PS are known to provide a 10-fold higher affinity [40] for the binding of the telomerase to the primer Inhibitors,Modulators,Libraries binding Carfilzomib site (Figure 1).Figure 1.Scheme of the biochemical modification of the sensor surface [39, with permission].The telomerase activity was measured upon the addition of cell extract containing telomerase, in a reaction buffer, in the Inhibitors,Modulators,Libraries presence of dNTPs mixture. The addition of the dNTPs allowed for the starting of the biocatalyzed synthesis process by telomerase [39]. The activity of the telomerase was measured by using a sensogram for determination of the surface loading in real time.

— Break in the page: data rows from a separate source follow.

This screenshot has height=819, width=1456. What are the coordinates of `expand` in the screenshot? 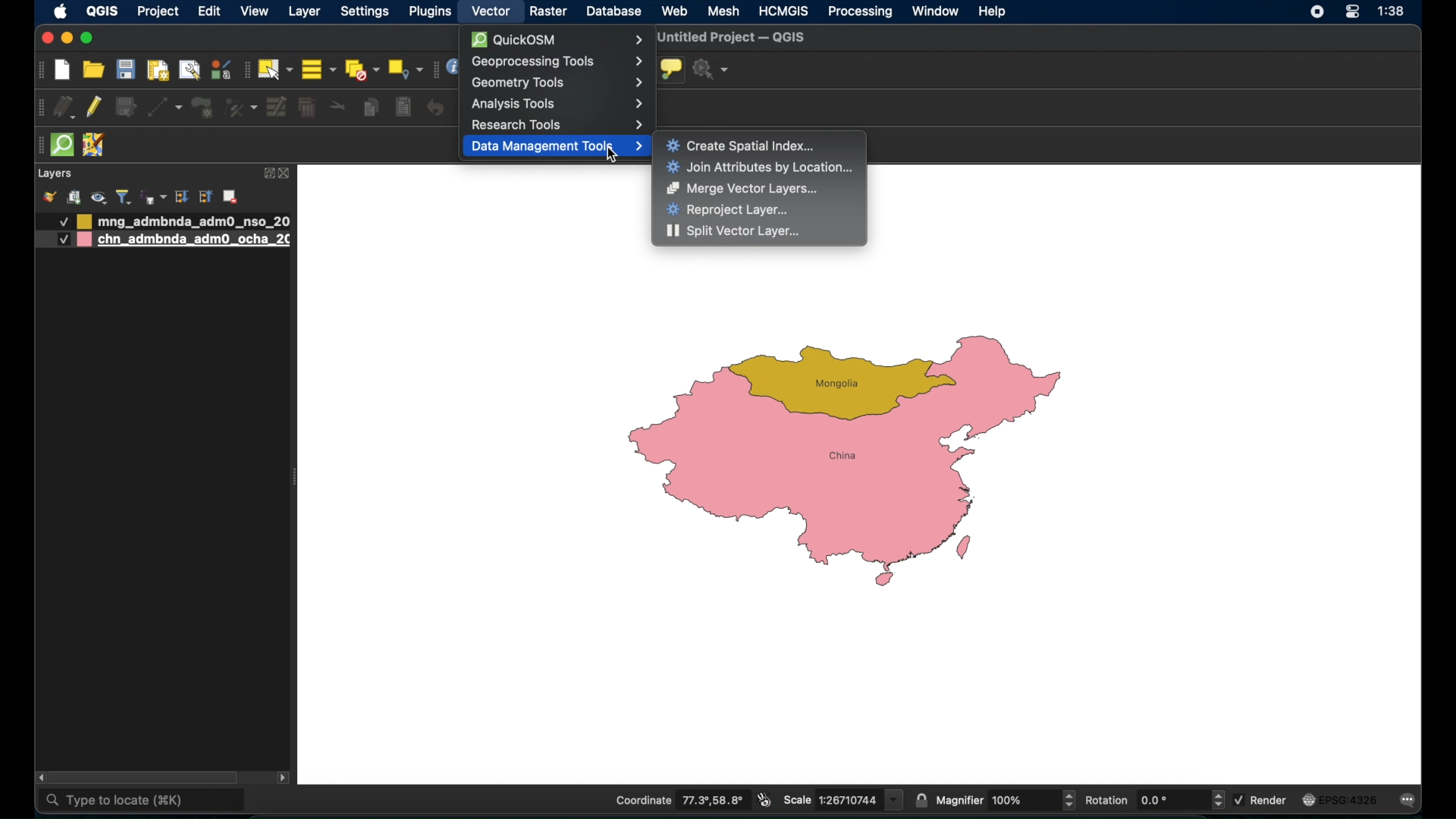 It's located at (266, 173).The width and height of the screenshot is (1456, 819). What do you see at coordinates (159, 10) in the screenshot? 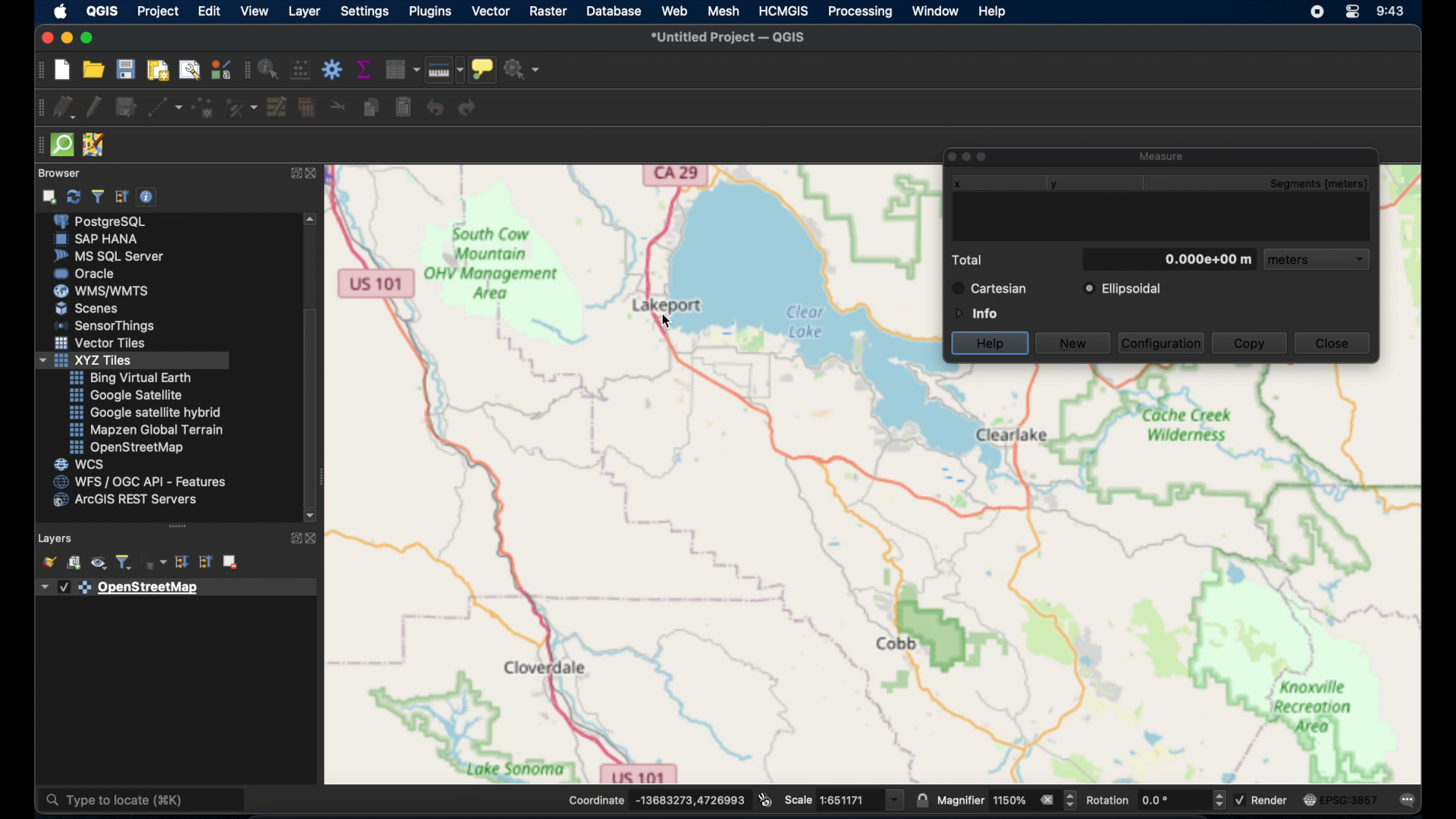
I see `project` at bounding box center [159, 10]. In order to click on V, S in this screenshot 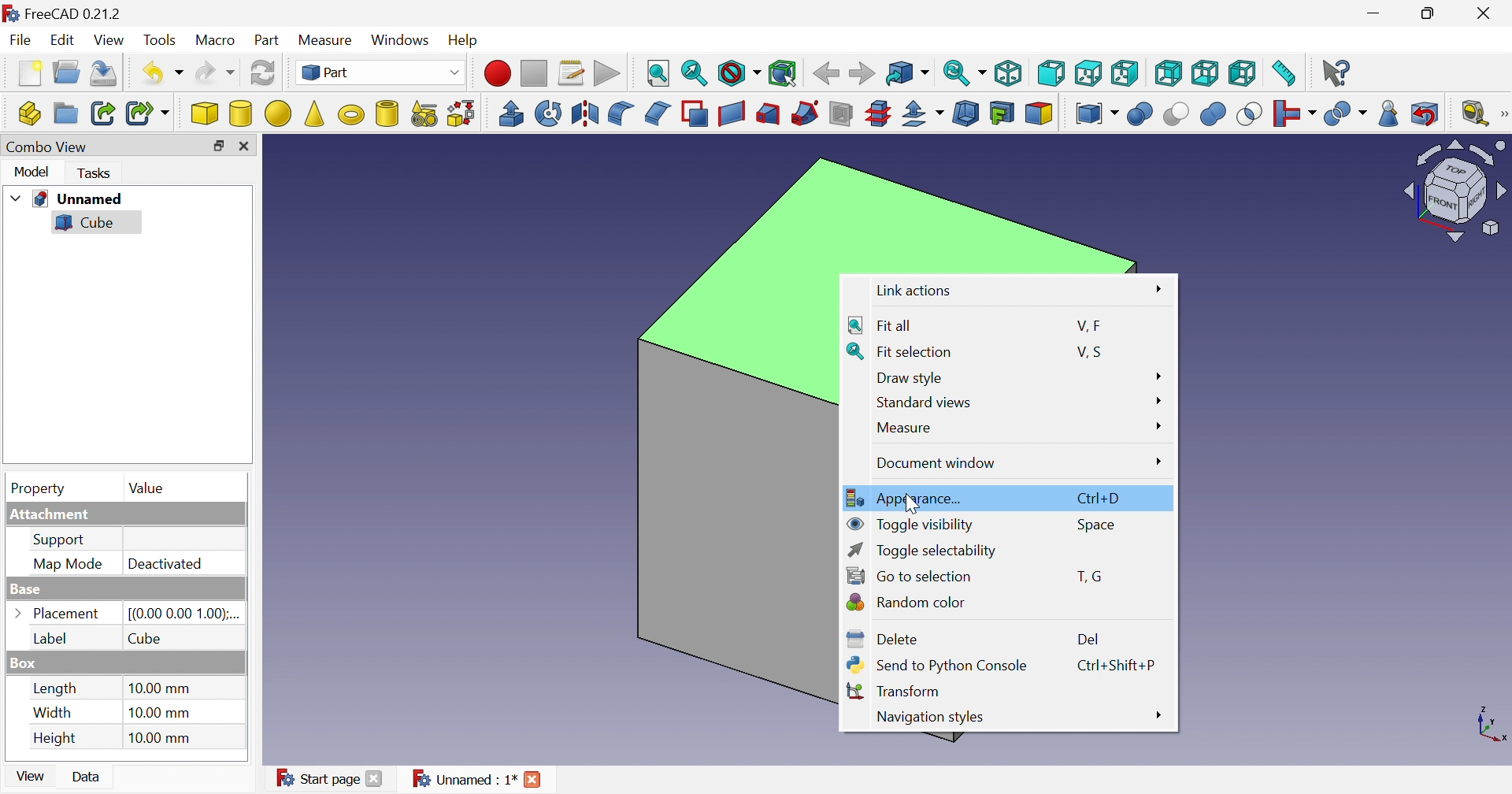, I will do `click(1093, 350)`.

The plain buffer forces the enzyme to dissociate from the DNA. The removal of Dacomitinib the enzyme from the sensor surface is achieved by the addition of protenase K. Schmidt et al.

determined the amount of nucleotides as incorporated by the telomerase enzyme. According to their experiments, 45 nucleotides were incorporated; this gave an enzymatic activity of 1 nucleotide/min [39]. Unfortunately http://www.selleckchem.com/products/SB-203580.html the concentration of the telomerase was not determined since the selleck chem inhibitor immobilized enzyme could not be completely isolated from the sensor surface [39].Additional experiments were conducted by Schmidt et al., demonstrating the importance of label-free oligonucleotides during the hybridization step [41].